Si, selon lui, les humains persévèrent dans l’existence, alors que, s’ils
écoutaient la raison, ils se supprimeraient toute affaire cessante, c’est parce
que la joie de vivre les transporte bon gré mal gré, au hasard et dans le flux
du temps, insouciants de la destination fatale. Ainsi, non seulement la joie
n’offre aucun sens à leur vie — comme le dit Mozart dans une lettre à son père,
«mourir est le seul but» —, mais elle s’impose à eux comme un élan
déraisonnable — un folie, même. Quant à ceux qui en sont les plus pénétrés, les
voilà préservés de ce poison psychique que Nietzsche avait identifié sous le
terme de «moraline» — l’expérience montrant en effet que les joyeux ne nuisent
à personne et n’ont pas la lubie d’améliorer les hommes.

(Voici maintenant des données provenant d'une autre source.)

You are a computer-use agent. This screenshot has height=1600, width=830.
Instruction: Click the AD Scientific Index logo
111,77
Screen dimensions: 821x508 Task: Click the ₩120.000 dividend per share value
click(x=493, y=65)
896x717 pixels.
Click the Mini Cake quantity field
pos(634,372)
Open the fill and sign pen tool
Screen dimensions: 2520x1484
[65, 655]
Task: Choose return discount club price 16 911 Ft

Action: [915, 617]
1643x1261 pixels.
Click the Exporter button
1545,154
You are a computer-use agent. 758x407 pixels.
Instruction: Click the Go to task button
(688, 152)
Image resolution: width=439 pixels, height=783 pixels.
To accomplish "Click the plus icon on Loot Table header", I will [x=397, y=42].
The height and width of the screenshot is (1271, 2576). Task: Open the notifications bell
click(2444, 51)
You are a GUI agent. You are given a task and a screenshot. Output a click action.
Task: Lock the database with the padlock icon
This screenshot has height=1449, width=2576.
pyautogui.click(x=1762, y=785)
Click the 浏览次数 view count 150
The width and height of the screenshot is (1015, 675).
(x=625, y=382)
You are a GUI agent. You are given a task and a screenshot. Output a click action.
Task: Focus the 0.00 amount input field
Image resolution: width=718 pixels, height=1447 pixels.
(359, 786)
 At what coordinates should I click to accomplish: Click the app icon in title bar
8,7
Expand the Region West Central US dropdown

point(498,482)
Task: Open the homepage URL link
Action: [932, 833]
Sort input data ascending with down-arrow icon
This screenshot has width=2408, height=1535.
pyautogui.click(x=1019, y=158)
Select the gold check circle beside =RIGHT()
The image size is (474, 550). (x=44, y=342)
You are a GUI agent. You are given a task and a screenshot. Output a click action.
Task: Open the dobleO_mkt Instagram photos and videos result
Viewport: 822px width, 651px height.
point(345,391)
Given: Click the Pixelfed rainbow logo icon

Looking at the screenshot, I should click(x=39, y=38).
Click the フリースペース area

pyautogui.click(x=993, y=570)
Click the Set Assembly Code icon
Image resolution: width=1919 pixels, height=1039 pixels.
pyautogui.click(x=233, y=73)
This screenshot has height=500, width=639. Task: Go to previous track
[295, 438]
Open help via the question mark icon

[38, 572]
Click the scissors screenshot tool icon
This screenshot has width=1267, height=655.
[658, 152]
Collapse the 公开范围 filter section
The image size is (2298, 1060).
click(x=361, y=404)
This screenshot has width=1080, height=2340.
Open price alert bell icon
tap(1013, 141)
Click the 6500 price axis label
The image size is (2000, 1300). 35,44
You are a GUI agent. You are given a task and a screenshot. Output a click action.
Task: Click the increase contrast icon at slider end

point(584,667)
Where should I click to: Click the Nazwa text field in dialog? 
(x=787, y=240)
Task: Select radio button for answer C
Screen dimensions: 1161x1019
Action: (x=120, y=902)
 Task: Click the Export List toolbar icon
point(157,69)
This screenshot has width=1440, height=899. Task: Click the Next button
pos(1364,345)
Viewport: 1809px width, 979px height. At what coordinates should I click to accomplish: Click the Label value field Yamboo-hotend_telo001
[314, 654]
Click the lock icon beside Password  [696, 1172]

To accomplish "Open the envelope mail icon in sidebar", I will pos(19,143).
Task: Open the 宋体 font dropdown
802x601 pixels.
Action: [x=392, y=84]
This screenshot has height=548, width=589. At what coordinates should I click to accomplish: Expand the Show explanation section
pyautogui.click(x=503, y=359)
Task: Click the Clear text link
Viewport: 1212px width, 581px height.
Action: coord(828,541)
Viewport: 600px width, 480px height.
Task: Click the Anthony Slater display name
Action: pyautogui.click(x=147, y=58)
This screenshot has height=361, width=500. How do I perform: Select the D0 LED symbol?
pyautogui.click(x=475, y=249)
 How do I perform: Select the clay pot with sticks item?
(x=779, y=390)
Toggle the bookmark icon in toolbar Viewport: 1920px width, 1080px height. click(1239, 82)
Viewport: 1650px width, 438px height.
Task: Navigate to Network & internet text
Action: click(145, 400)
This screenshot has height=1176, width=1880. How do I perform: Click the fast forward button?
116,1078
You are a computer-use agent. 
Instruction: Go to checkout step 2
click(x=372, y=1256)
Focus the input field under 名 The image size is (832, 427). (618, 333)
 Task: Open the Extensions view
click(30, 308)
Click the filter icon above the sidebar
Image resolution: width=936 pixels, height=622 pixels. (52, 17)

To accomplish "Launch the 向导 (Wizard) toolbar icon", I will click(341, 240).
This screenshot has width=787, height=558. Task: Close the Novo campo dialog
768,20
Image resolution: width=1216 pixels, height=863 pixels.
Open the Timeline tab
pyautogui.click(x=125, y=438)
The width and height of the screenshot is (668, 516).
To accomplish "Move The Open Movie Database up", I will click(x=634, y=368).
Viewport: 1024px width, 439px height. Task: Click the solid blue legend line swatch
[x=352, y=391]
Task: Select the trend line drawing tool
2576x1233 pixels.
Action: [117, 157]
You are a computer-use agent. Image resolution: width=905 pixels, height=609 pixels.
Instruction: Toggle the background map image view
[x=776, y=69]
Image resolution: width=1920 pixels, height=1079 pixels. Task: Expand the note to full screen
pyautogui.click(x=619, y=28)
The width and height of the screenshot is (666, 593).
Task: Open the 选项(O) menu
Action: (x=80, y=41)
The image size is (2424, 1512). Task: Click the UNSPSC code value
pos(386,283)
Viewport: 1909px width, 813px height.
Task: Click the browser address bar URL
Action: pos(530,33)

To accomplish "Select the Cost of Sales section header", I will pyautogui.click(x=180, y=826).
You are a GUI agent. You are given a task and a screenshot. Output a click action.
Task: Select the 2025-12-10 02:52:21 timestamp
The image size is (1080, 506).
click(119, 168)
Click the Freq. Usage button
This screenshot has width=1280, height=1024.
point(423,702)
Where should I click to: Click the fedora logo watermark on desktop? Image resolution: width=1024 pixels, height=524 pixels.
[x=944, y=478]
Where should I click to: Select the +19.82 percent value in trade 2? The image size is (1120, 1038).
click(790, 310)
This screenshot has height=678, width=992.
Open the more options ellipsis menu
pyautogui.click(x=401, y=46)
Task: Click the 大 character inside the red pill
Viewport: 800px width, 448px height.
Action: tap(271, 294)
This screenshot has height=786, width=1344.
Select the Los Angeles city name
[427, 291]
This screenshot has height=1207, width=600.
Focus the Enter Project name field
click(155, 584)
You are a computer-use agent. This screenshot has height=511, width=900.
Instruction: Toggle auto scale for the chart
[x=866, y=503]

Quelques années après l’émission de Michel Polac, j’eus la
chance de connaître personnellement Clément Rosset dont j’avais lu avec un vif
plaisir littéraire tous les essais — notamment ceux, lumineux, consacrés à
Schopenhauer. Je tins ainsi l’occasion de lui manifester amicalement des
réserves au sujet de sa philosophie de la joie qui faisait à mes yeux un
mauvais parti à la mélancolie. À l’origine de ce mauvais parti, je ne voyais
qu’un mauvais procès reposant sur ce seul attendu: la joie est une passion
tragique, la mélancolie une passion romantique — une langueur d’esthète. Tandis
que la première dirait «oui» à l’existence réelle en ce qu’elle a de plus inacceptable,
l’autre lui dirait «non» pour la même raison et ne donnerait son assentiment
qu’à une existence rêvée, ou subvertie, répondant au signalement de l’Idéal.
Or, disais-je à mon ami dont je craignais les piques, sauf à en accréditer une
image simpliste, le romantisme ne se propose-t-il pas de décrire les offenses
du temps et les offensives de la mort et d’exprimer toutes les nuances du sentiment
de cette tragédie intime? La mélancolie modère sans doute l’enthousiasme
d’exister, mais, au contraire de la joie, elle ne paralyse pas le désir
d’écrire, de peindre, de composer et autres exercices de lucidité. La
jubilation interdit la conscience de soi sous peine de se volatiliser aussitôt.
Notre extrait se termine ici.